Stored data:
☆ ☆ ☆

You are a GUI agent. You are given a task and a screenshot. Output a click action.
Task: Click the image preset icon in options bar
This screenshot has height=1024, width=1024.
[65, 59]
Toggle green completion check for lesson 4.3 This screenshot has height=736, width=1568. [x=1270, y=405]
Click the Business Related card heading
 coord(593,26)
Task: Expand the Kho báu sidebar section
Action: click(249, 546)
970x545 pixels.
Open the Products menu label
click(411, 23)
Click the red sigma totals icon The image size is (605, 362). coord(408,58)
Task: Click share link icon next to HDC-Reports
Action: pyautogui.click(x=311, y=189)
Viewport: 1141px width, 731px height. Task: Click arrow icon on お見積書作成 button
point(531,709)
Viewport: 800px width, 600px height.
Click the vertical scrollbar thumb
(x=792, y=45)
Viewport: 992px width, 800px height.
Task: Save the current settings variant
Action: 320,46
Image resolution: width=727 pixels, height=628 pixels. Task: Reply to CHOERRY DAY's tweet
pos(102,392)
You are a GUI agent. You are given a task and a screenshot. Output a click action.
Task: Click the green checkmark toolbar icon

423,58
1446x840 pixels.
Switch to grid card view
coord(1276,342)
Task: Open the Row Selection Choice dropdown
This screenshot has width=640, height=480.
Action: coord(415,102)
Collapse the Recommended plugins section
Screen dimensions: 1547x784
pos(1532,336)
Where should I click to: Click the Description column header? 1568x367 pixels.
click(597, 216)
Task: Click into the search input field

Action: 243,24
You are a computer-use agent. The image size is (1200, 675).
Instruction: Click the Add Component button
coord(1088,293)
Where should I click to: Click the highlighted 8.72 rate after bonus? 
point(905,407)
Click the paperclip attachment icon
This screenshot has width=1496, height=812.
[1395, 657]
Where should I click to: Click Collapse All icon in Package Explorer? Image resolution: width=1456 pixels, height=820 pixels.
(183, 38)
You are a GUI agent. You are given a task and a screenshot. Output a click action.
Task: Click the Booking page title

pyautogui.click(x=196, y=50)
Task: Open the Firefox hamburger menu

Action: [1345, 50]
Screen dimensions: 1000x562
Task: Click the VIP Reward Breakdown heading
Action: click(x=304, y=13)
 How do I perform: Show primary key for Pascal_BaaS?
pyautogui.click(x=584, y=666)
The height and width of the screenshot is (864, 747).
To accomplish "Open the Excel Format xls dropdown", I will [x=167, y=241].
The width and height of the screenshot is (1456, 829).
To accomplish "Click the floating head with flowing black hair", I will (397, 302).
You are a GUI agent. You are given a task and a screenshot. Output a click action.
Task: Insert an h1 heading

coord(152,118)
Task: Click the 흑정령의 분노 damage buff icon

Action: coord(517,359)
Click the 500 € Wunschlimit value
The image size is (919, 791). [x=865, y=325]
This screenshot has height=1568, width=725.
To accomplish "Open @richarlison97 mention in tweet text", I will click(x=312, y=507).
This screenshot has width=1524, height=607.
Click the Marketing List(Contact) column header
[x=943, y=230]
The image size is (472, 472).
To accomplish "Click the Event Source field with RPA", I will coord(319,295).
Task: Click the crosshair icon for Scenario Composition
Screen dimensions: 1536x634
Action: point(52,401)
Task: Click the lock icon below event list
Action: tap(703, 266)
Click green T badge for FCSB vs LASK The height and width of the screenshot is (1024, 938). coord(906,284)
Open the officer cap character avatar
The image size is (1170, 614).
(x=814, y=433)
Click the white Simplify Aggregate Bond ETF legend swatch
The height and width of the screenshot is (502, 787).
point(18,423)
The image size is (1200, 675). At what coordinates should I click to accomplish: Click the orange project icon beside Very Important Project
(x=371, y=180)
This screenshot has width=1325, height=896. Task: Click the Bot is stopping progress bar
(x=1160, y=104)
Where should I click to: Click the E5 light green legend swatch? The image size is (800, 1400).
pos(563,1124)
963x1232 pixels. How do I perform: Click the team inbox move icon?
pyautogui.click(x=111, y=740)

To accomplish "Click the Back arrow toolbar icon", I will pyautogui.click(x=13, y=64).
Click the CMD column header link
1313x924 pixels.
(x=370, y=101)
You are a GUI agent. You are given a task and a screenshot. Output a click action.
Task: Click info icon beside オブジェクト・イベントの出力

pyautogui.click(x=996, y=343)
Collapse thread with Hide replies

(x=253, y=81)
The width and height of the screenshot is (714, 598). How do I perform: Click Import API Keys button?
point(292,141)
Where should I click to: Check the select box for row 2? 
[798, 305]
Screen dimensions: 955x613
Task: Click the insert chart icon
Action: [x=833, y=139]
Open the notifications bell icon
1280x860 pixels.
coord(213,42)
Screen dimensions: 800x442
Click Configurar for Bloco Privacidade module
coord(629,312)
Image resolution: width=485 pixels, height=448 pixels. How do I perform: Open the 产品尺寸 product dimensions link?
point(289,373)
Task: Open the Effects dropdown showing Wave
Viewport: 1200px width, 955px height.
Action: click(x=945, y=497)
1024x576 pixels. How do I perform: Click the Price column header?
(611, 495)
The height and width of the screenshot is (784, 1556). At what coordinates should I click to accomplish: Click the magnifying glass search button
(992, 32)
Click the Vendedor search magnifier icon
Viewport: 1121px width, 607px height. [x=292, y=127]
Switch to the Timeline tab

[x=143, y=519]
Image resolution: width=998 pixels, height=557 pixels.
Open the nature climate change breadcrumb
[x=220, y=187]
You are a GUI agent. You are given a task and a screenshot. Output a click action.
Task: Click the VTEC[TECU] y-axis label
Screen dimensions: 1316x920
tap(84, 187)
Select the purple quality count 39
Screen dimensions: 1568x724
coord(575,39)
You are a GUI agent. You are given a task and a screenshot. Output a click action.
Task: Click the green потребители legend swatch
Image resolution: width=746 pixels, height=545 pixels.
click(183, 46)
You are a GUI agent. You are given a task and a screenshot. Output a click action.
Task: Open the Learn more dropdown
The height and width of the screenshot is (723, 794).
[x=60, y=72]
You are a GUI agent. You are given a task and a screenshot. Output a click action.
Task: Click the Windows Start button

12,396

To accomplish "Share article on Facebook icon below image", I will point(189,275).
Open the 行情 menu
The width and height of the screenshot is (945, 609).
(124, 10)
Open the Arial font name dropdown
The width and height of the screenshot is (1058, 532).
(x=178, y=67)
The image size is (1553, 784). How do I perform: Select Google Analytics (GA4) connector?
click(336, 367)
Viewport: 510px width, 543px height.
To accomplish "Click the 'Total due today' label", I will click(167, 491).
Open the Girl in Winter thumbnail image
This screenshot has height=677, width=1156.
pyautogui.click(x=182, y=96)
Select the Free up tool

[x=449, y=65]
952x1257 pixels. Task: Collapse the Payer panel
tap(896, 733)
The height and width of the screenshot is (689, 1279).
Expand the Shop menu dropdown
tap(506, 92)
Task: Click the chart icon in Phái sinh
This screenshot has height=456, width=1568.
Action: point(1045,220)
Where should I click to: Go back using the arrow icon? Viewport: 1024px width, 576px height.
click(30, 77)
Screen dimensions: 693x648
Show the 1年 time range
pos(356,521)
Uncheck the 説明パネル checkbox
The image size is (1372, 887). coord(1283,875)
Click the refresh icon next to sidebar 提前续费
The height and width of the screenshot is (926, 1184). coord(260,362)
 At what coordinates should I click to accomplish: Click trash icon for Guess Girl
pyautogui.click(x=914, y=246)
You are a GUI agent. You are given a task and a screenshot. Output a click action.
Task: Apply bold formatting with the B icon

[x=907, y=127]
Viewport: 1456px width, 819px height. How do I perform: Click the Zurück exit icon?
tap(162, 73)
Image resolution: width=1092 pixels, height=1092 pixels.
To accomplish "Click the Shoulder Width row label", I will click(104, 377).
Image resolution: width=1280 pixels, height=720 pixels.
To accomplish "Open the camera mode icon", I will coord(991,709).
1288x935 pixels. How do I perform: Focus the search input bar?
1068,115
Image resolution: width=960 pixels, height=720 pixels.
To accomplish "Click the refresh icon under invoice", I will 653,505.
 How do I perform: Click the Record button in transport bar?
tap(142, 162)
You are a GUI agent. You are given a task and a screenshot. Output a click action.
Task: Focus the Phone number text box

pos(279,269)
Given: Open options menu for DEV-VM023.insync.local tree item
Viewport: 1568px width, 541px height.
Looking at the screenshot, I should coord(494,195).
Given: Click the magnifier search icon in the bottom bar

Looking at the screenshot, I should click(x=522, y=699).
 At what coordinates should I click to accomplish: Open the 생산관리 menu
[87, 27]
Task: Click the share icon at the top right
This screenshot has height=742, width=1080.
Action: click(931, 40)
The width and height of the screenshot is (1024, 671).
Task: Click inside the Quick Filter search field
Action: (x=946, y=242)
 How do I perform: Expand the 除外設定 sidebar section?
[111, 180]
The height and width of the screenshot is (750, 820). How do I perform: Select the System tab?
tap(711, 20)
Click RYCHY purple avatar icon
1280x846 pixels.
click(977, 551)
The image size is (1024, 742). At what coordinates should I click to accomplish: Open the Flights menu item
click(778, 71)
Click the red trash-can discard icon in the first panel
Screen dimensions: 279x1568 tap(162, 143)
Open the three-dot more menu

☆ ☆ ☆

WORK TASK: Which lines in the data above hold the string "more"? Return each of them.

TASK RESULT:
Task: Open the Learn more dropdown
Open the three-dot more menu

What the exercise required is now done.